Over the last six months South Africa witnessed unprecedented wild cat strikes by workers for higher wages. Sadly these strikes lead to confrontation with the South African Police Services and workers were killed.
At the bottom of this lies a struggle by workers to make ends meet with their current wages and who can blame them?
Forget for a moment whether the farmers at De Doorns complied with the minimum wage determined by the Minister of Labour. The question is who can survive under the current economic circumstances on R70 per day? Then we do not even speak about the 25% unemployed who live far below the breadline.
…the income differential between workers and bosses is simply too large…
At the recent De Doorns strike one of the workers commented that the farmer should not claim that he does not have money for paying his workers a living wage when he recently bought himself a new vehicle and visits his beach house every weekend. I think the crux of the matter is that the income differential between workers and bosses simply is too large.
Compensation for senior executives, especially CEOs, has climbed to levels that strike many as excessive under almost any circumstances. The general conclusion is that the rich get richer, the poor are increasing in number, the upper middle class is having trouble staying even, while the lower middle classes and working classes are losing ground.
The common motivation for the relatively high executive pay is that supply and demand determines the market price to attract and retain top talent. Some business leaders claim that you cannot pay a good executive too much. Successful CEOs are often very influential. This influence does not come cheap and organisations are willing to offer generous salary packages because of the investor confidence these CEOs bring along with them. Unfortunately paying these inflated pay packages do not come with a guarantee that a reputable CEO’s strategies will be successful.
Considering the body of research available and public opinion here are some of the interesting findings:
- Results of a review of the descriptive evidence for the operation of boards and two empirical studies suggest that social influence may be responsible for significant increments in CEO compensation beyond what economic theories predict. Generous pay awards, bearing only a weak connection to corporate performance, are explained in the context of the social psychology of the boardroom
- The high income differential between executives and lower level workers at the same company lead to a sense of unfairness which lowers their morale and loyalty.
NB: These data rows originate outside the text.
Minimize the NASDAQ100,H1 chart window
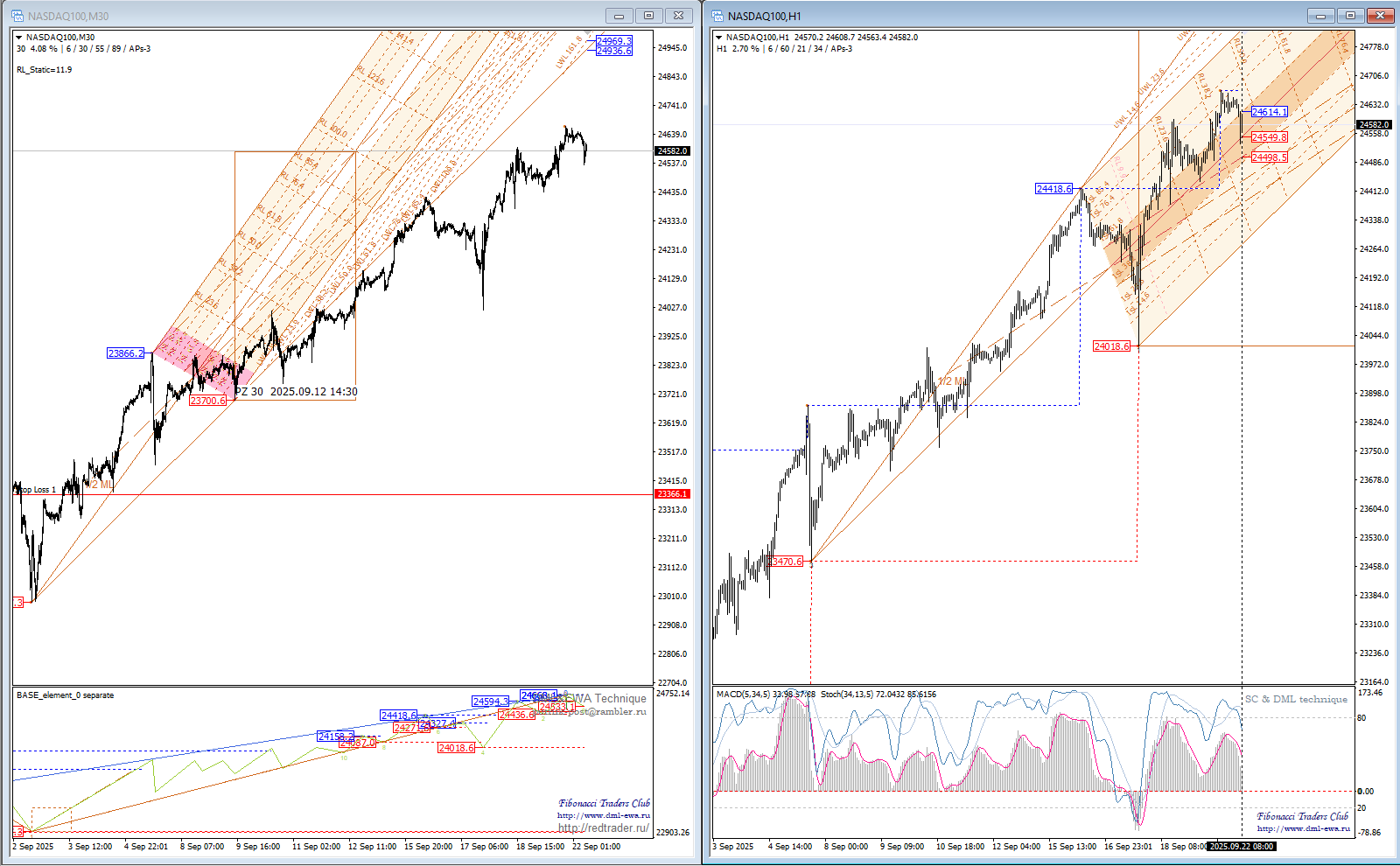This screenshot has width=1400, height=866. (1320, 16)
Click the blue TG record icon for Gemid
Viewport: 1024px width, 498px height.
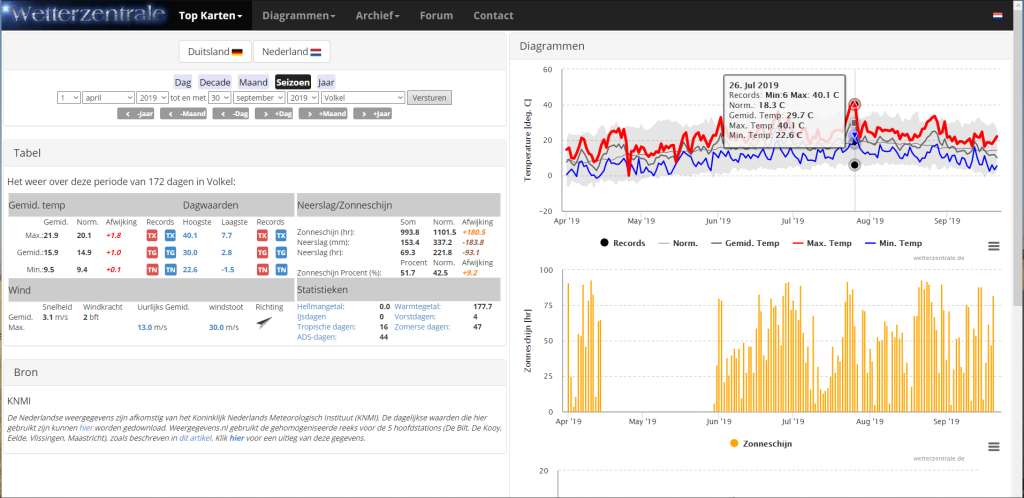170,253
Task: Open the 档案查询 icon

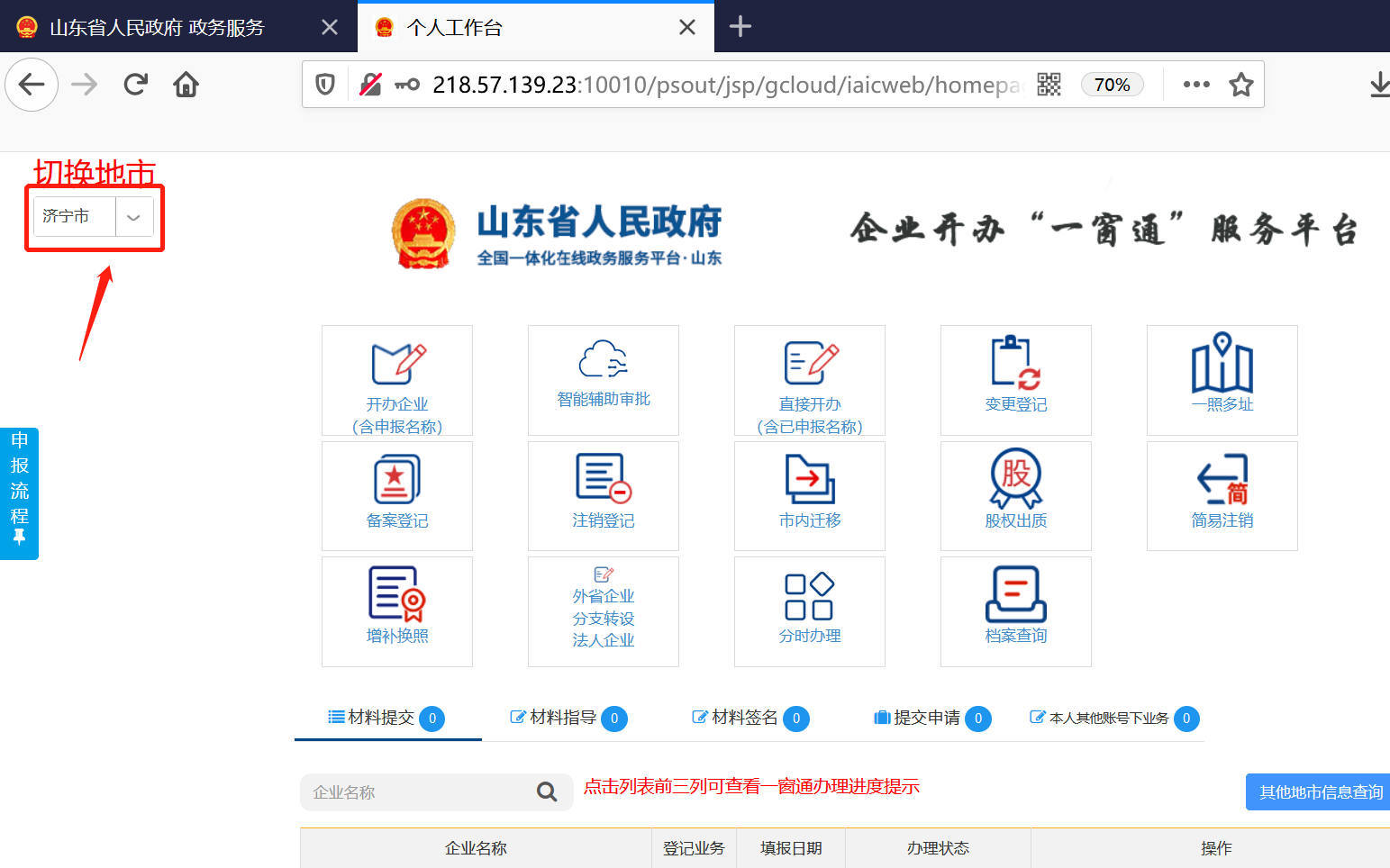Action: (x=1015, y=594)
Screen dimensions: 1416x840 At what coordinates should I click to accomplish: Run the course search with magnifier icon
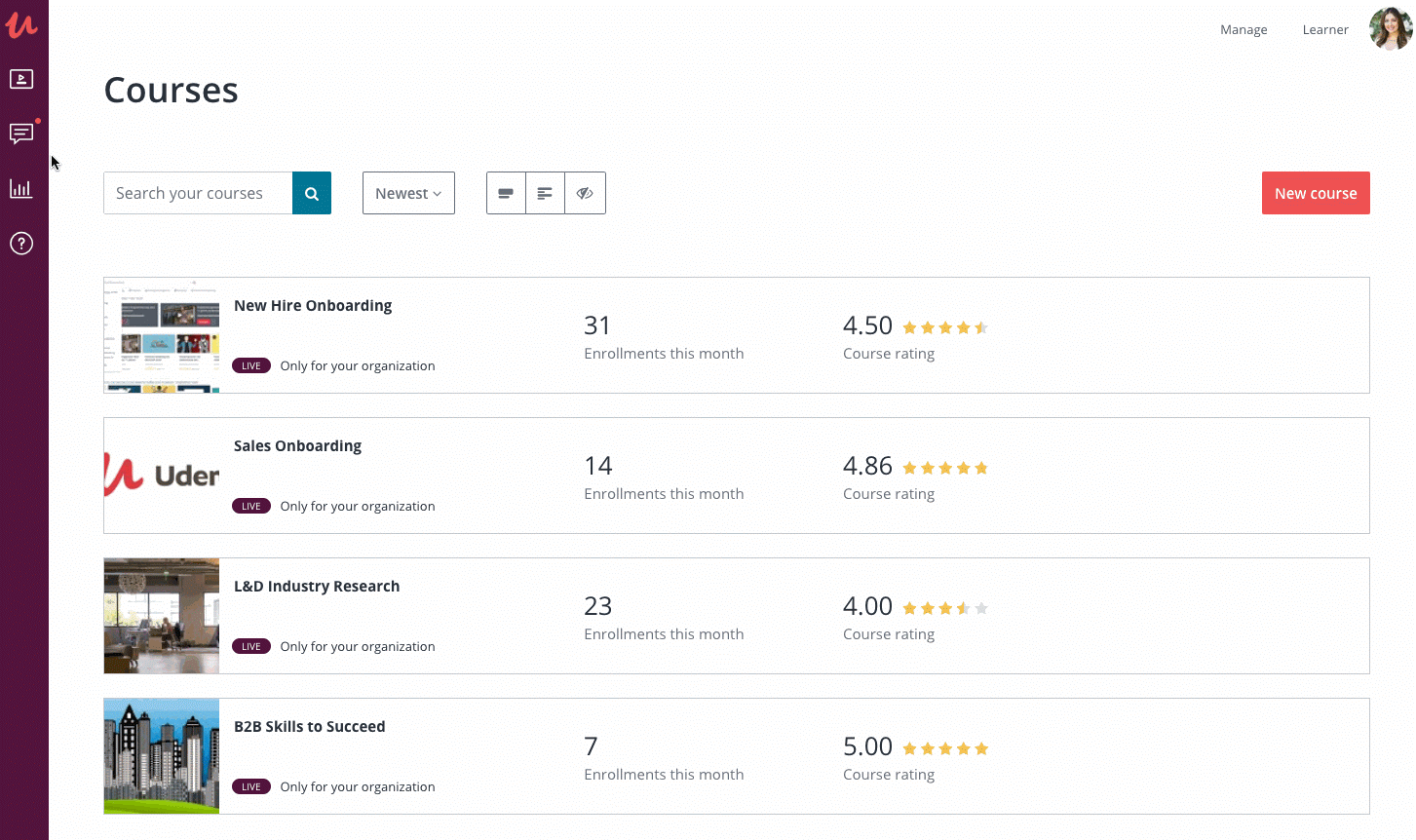311,193
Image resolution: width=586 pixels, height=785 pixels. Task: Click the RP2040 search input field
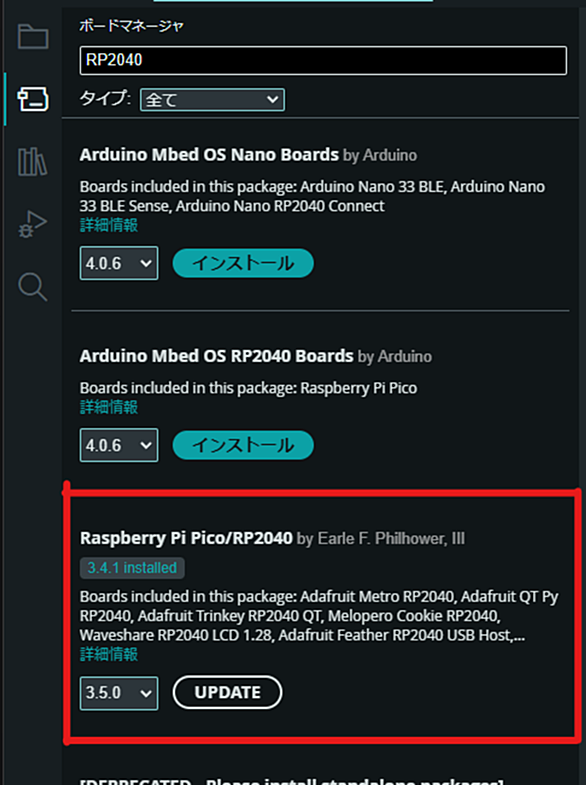coord(323,61)
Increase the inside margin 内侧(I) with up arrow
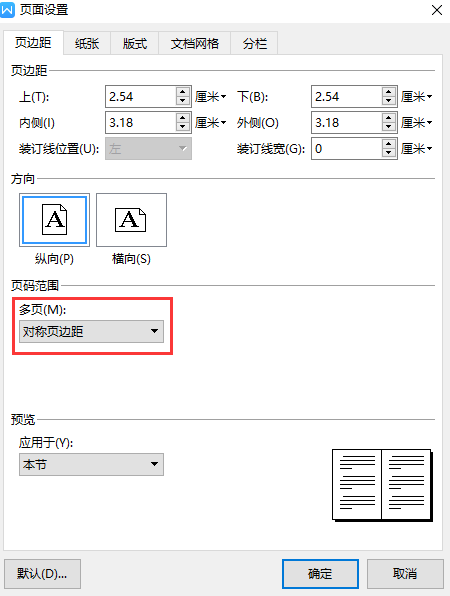The height and width of the screenshot is (596, 450). pos(183,118)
This has a detrimental or counter-productive effect on the morale of the employees.
- Executive incentives have over-emphasised short-term performance, encouraged excessive risk-taking, and failed to penalise poor performance.
- In a survey conducted by Adcorp it was found that chief executives’ remuneration is not justified by several appropriate metrics, including (but most importantly) profitability.
- Strikes in the petroleum and coal sectors, indicated that the excessive increases awarded to executive directors and heads of the relevant companies caused a serious breach of trust between employees and management.
- Some executives do earn obscene amounts of money by any standard and the yawning chasm between the pay of company directors and the lowest-paid workers is too wide for comfort in a society where so many are unemployed and struggling to survive.
- After reviewing empirical research, the International Labour Organisation concluded that there is little or no evidence of a relationship between executive pay and company performance.
- The ethics of the growing differentials are rarely addressed in the literature on compensation. It is mooted that the lack of ethical scrutiny affects staff morale and performance by non-managerial employees adversely.
- There would appear to be no evidence to suggest that the growing gap between the pay of executives and that of the average employee generates long-term enterprise value.
- A combination of shareholder impotence, director self-interest and CEO domination has rendered many board directors favourably disposed – if not beholden – to overpay their corporation’s CEO at the expense of the stakeholders.
- Wealth and inequality awaken justice concerns. Substantial gaps between what people think is just and what they see around them generate judgments of injustice, setting in motion a train of negative consequences for individuals and society.
- Executive compensation and incentives systems have been shown to be dysfunctional, misaligned and short-sighted. Greed and narrow self-interest have thrived, and risk and stewardship have been too often ignored.
…there is little or no evidence of a relationship between executive pay and company performance…
Considering the above the author shares the concern of the remuneration ghuru Drucker that the current extreme level of income inequality is not sustainable. If the moral and ethical implications of the inequality in remuneration between executive pay and average workers are ignored it has the potential for more serious social convulsion than what was experienced at Marikana and De Doorns.
Business leaders should take up the responsibility for ensuring that ethical considerations are factored into remuneration strategies for the long-term interest of all the stakeholders of the business and not only the short-term interest of executives and shareholders.